╔══
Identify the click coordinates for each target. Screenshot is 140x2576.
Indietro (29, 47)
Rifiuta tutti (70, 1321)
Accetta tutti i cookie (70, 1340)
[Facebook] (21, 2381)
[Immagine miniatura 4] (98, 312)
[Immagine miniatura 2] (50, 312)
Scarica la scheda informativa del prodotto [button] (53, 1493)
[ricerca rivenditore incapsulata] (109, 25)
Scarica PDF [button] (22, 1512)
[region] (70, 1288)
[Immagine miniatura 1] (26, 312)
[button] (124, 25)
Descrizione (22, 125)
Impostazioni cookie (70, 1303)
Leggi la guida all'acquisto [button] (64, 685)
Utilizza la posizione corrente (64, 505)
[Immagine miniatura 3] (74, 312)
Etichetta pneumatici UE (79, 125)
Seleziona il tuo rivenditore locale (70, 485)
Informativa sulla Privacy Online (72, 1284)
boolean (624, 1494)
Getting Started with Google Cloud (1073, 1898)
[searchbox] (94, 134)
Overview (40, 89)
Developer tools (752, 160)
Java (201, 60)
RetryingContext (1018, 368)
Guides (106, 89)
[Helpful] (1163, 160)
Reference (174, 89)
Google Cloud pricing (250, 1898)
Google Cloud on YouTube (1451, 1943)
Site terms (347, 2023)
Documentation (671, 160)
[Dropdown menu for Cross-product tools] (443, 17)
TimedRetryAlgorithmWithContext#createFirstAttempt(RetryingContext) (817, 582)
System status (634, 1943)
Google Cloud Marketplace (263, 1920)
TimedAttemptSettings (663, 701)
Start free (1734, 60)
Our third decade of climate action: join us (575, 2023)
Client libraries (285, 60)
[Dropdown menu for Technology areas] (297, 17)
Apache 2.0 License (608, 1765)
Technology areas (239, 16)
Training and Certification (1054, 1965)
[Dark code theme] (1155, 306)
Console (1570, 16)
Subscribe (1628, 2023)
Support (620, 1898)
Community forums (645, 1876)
╚══
With no alteration of any kind, give the data again in full.

Identify the click coordinates for each target. Screenshot is 140x2576.
Indietro (29, 47)
Rifiuta tutti (70, 1321)
Accetta tutti i cookie (70, 1340)
[Facebook] (21, 2381)
[Immagine miniatura 4] (98, 312)
[Immagine miniatura 2] (50, 312)
Scarica la scheda informativa del prodotto [button] (53, 1493)
[ricerca rivenditore incapsulata] (109, 25)
Scarica PDF [button] (22, 1512)
[region] (70, 1288)
[Immagine miniatura 1] (26, 312)
[button] (124, 25)
Descrizione (22, 125)
Impostazioni cookie (70, 1303)
Leggi la guida all'acquisto [button] (64, 685)
Utilizza la posizione corrente (64, 505)
[Immagine miniatura 3] (74, 312)
Etichetta pneumatici UE (79, 125)
Seleziona il tuo rivenditore locale (70, 485)
Informativa sulla Privacy Online (72, 1284)
boolean (624, 1494)
Getting Started with Google Cloud (1073, 1898)
[searchbox] (94, 134)
Overview (40, 89)
Developer tools (752, 160)
Java (201, 60)
RetryingContext (1018, 368)
Guides (106, 89)
[Helpful] (1163, 160)
Reference (174, 89)
Google Cloud pricing (250, 1898)
Google Cloud on YouTube (1451, 1943)
Site terms (347, 2023)
Documentation (671, 160)
[Dropdown menu for Cross-product tools] (443, 17)
TimedRetryAlgorithmWithContext#createFirstAttempt(RetryingContext) (817, 582)
System status (634, 1943)
Google Cloud Marketplace (263, 1920)
TimedAttemptSettings (663, 701)
Start free (1734, 60)
Our third decade of climate action: join us (575, 2023)
Client libraries (285, 60)
[Dropdown menu for Technology areas] (297, 17)
Apache 2.0 License (608, 1765)
Technology areas (239, 16)
Training and Certification (1054, 1965)
[Dark code theme] (1155, 306)
Console (1570, 16)
Subscribe (1628, 2023)
Support (620, 1898)
Community forums (645, 1876)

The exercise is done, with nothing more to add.